От внимания сорокалетнего члена палаты общин, которого королева когда-то называла «мой маленький лорд-хранитель большой печати», не укрылось то обстоятельство, что острое политическое чутье подсказало ей два дня назад издать указ о том, что некоторая часть ранее дарованных привилегий, которые вызывали такое сопротивление в палате общин, должна быть отменена, для чего действие всех привилегий должно быть приостановлено до тех пор, пока они не будут пересмотрены, а все допущенные злоупотребления устранены. Но от этого его восхищение государственным умом ее величества лишь возросло.
Парламент был распущен через месяц, в тот самый день, когда сумма, давно обещанная Фрэнсису казначейством от взимания штрафа с Роберта Кейтсби, одного из участников заговора Эссекса, была наконец-то, к счастью, получена и переведена на счет мистера Николаса Тротта. В день, когда Фрэнсису исполнился сорок один год, то есть 21 декабря 1602 года, он мог со спокойной душой удалиться в свой дом в Туикенем-Парке в полной уверенности, что последний из его кредиторов никогда больше не переступит его порог.

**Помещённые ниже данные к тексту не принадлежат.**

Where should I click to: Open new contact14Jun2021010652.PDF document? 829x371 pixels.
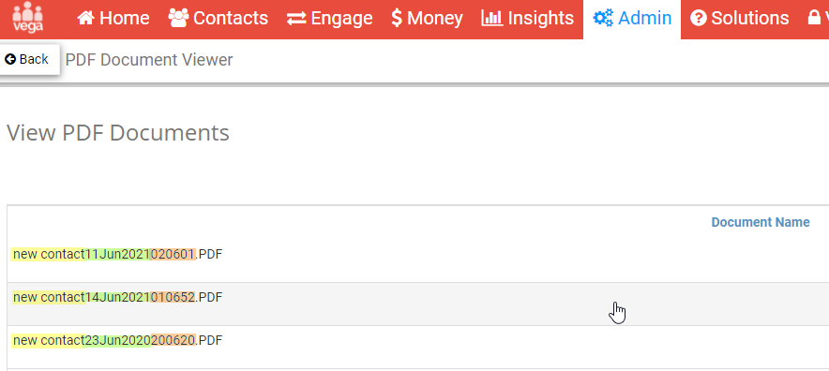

23 июня суд наконец-то официально утвердил передачу всех сделок Энтони Бэкона, его имущественных прав и кредитов его брату Фрэнсису, каковой факт, по-видимому, ускользнул от внимания всеведущего Джона Чемберлена, хотя о браке мистера Николаса Тротта с некоей мисс Перинз, «аппетитной толстушкой в два раза его выше», было должным образом сообщено римскому корреспонденту Дадли Карлтону. Осенью 20 ноября леди Бэкон подписала документ, согласно которому она передавала свои пожизненные права на поместья и права на доходы от земель в Горэмбери своему сыну Фрэнсису Бэкону в знак материнской любви и привязанности, которые она испытывает к означенному Фрэнсису Бэкону. Возможно, рассудок ее и ослабел, но греческого она не забыла и написала свое имя, как писала всегда — А. Бэкон χήεα (т. е. вдова).